* _ТЕКСТ ОТРЫВКА_:
· · ·
Наложницы. Гарем Каддафи | страница 45
— Раздевайся, потаскуха!
Это было уже слишком. Я разразилась рыданиями.
— Почему вы мне это говорите? Почему? Я не потаскуха!
От этого он впал в ярость. Он прорычал:
— Заткнись, потаскуха! — И он изнасиловал меня, дав понять, что я лишь вещь и не имею никакого права на слово.
Когда я вернулась к себе в комнату, на экране мобильного телефона, спрятанного под подушкой, увидела двадцать пять пропущенных вызовов от Хишама. По крайней мере я для кого-то существовала.
Следующей ночью меня позвал Каддафи и снова разрядился на моем теле. Потом он заставил меня нюхать кокаин. Я не хотела. Мне было страшно. У меня пошла кровь из носа, тогда он положил его мне на язык. Я потеряла сознание.
Проснулась я с кислородной маской на лице в медпункте украинок. Елена гладила меня по руке, Алина смотрела на меня с беспокойством. Они ничего не говорили, но я видела их сочувствие. Меня отвели в комнату, где я два дня пролежала в постели, не в силах стоять на ногах. И только образ Хишама помог мне держаться за жизнь.
Лишь на третий день Амаль узнала о случившемся. Мне было лучше, и у меня совсем не было желания говорить, но она вне себя схватила меня за руку и отвела к Вождю. Он сидел перед компьютером.
· · ·
* _ЗАДАНИЯ_:
1: Пожалуйста, перепишите из отрывка фрагмент от «От этого он» до «для кого-то существовала.» без изменений.
2: Перечислите все личные имена, которые встречаются в отрывке.
3: Почему рассказчица, вернувшись в комнату, почувствовала, что хотя бы для кого-то существует? Ответьте по отрывку.
Опирайтесь только на этот отрывок.

* _ИСХОДНЫЕ МАТЕРИАЛЫ_:
· · ·
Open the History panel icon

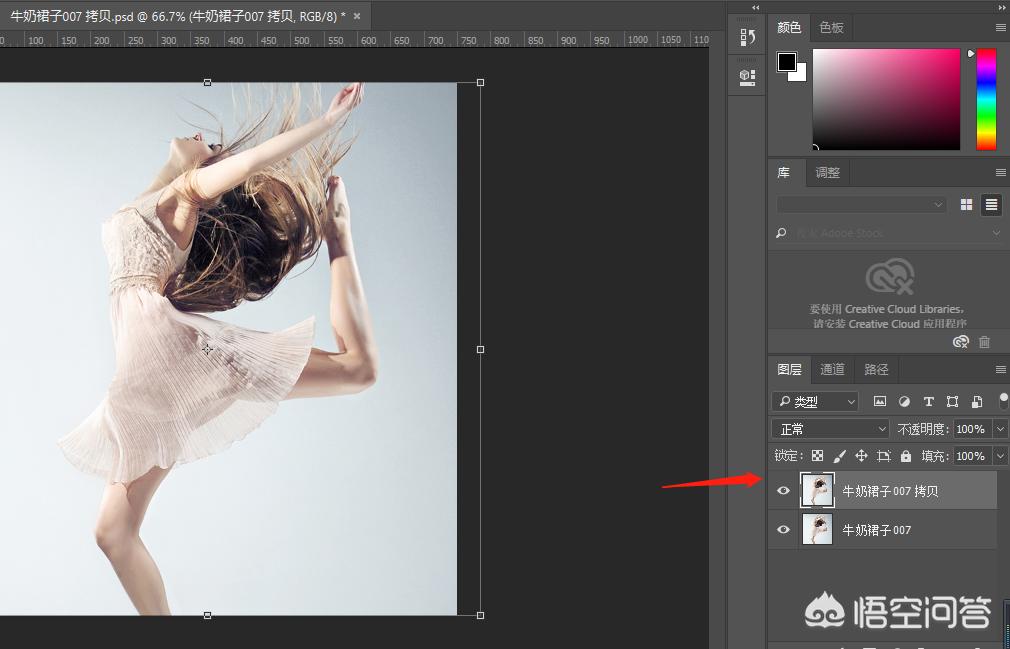(x=747, y=38)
· · ·
* _ОТВЕТЫ ПО ПОРЯДКУ_:
1:
От этого он впал в ярость. Он прорычал:
— Заткнись, потаскуха! — И он изнасиловал меня, дав понять, что я лишь вещь и не имею никакого права на слово.
Когда я вернулась к себе в комнату, на экране мобильного телефона, спрятанного под подушкой, увидела двадцать пять пропущенных вызовов от Хишама. По крайней мере я для кого-то существовала.

2: Каддафи, Хишам, Елена, Алина, Амаль.

3: На экране спрятанного под подушкой мобильного телефона она увидела двадцать пять пропущенных вызовов от Хишама.